**Passage shown:**
%%

More health-care workers are set to be vaccinated in Phase 1 of Saskatchewan’s plan than previously announced.
On Feb. 9, the province announced an update on its vaccine distribution plan.
Phase 1 of the vaccination plan is currently underway. On Feb. 9, the province said it would include high-risk populations such as seniors, residents and staff in long-term and personal care homes, along with health-care workers in emergency departments, COVID-19 units, testing and assessment centres, intensive care units and other high-risk settings.
Following the announcement, health-care workers not included in Phase 1 were quick to speak out, saying they should be prioritized. The Canadian Medical Association also said the plan was “not supportive of healthcare workers.”
On Tuesday, the province said the Ministry of Health had reviewed the plan and added additional health-care workers to the Phase 1 priority list, including those directly involved with:
- Delivering COVID-19 immunizations in Phase 2, including physicians (up to 2,600), pharmacists (up to 1,200) and other SHA health care providers.
- Anesthesia/operating rooms.
- All other critical care areas.
- Vaccination teams.
- Radiology technicians.
- Phlebotomy/lab workers handling COVID-19 specimens.
- Direct home care providers.
The changes will add an estimated 11,500 people to the Phase 1 priority list. Premier Scott Moe said at a news conference Tuesday that 226 immunization clinics in 181 communities are prepared to start immunizing people, but that it is a matter of supply.
“Our vaccination program continues to move ahead as quickly as we are able, given the very limited supply of vaccines that we are receiving from the federal government,” Moe said. “We just need more of them and we need more of them very quickly.”
Moe said the federal government’s plan to ramp up vaccine deliveries in March cannot happen soon enough. He also reiterated that the province’s mass vaccination program will continue to be primarily organized by age.
“Age-based sequencing is the best way to vaccinate as many people as possible and the best way to do that as quickly as possible. And in doing so, we can reduce severe outcomes as much as possible,” Moe said.
Change may delay beginning of Phase 2: Moe
Moe said that if the vaccine supply does not ramp up, there may be delays starting Phase 2 as more people are vaccinated in Phase 1. Moe said the province is anticipating more vaccine doses at the end of March and into early April to offset the now-11,500 more people in Phase 1.
“We would think that the delay would be minimal for those additional doses and most certainly the benefit in our health-care sector, in protecting our health-care sector, would be substantial,” Moe said.
Long-term care and personal care home residents and staff, residents 70 and older in all communities, and residents over the age of 50 living in remote or northern Saskatchewan are also included in Phase 1.
The Ministry said Phase 2 of the vaccine delivery plan remains unchanged.
Phase 2 focuses on the general population in 10-year increments, beginning with people aged 60 to 69. It also includes targeted vaccinations for adults and staff in group homes for people with intellectual disabilities and in shelters, according to the province.

%%

From the article on Saskatchewan's vaccine plan, extract the passage that opens with the words "- Direct home" and ends after "matter of supply.", copying it unchanged.

**Data extracts:**
%%

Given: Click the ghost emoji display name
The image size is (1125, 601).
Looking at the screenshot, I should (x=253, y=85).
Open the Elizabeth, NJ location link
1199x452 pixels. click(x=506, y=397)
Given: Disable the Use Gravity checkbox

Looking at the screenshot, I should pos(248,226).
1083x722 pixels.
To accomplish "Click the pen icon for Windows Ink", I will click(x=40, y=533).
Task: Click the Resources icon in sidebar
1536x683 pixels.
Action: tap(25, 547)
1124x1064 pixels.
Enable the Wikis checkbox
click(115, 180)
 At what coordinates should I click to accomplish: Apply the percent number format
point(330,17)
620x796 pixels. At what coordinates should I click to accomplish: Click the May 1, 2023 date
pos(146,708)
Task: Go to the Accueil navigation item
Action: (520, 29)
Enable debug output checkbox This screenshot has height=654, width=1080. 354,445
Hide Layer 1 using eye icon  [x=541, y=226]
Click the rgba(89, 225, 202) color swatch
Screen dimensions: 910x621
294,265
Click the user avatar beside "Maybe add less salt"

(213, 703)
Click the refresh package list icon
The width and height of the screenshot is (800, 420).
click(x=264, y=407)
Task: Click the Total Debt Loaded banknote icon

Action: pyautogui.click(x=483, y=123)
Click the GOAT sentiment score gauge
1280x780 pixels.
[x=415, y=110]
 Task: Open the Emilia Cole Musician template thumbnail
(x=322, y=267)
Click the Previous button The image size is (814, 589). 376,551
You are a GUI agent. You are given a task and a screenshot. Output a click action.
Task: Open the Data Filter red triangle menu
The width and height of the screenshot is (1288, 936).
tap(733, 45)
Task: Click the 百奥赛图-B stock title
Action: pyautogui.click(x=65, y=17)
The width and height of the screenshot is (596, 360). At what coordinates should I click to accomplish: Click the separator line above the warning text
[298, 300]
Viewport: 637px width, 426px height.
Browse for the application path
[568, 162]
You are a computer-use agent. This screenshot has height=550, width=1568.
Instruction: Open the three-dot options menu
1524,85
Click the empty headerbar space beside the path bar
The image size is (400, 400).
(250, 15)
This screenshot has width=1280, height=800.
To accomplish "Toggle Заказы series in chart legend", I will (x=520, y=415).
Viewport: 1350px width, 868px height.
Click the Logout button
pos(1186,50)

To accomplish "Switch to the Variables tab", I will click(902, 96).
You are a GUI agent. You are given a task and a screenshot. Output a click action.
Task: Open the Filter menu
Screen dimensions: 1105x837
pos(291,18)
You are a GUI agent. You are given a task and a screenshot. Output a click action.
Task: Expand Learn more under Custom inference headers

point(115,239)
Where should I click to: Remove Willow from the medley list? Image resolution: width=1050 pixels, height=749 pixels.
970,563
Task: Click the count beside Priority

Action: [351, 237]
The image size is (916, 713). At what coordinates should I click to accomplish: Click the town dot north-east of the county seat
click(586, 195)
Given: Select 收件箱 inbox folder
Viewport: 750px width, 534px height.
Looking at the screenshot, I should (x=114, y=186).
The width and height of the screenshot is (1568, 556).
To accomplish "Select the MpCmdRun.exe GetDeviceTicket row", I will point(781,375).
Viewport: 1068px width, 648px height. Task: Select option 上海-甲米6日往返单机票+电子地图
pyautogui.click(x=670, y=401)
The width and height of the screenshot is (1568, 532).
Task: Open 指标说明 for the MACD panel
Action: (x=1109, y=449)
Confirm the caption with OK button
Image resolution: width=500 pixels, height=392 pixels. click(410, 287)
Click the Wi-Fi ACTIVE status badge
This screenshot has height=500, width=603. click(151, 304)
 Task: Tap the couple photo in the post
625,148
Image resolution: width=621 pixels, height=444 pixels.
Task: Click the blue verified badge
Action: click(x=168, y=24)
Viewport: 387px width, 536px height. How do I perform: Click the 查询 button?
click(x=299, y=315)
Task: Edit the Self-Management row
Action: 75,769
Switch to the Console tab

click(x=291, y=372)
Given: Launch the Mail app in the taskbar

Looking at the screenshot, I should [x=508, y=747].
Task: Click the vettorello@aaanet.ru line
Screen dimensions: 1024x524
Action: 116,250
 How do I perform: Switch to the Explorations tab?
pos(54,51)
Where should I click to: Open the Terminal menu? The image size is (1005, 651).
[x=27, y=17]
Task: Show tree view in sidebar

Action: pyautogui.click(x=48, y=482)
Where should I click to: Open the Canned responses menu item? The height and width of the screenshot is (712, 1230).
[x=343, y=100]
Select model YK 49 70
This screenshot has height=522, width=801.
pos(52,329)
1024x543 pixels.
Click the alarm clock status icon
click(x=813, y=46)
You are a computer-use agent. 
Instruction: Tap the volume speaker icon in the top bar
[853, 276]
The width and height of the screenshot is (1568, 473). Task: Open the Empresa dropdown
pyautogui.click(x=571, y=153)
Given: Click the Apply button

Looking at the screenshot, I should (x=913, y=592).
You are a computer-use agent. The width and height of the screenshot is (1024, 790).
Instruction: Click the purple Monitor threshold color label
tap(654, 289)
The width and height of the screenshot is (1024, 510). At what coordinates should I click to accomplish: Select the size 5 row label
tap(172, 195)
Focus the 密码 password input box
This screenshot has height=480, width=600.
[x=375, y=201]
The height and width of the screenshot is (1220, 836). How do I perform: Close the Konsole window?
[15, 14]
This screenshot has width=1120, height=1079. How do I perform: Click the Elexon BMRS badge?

%%

**Problem solution:**
- Direct home care providers.
The changes will add an estimated 11,500 people to the Phase 1 priority list. Premier Scott Moe said at a news conference Tuesday that 226 immunization clinics in 181 communities are prepared to start immunizing people, but that it is a matter of supply.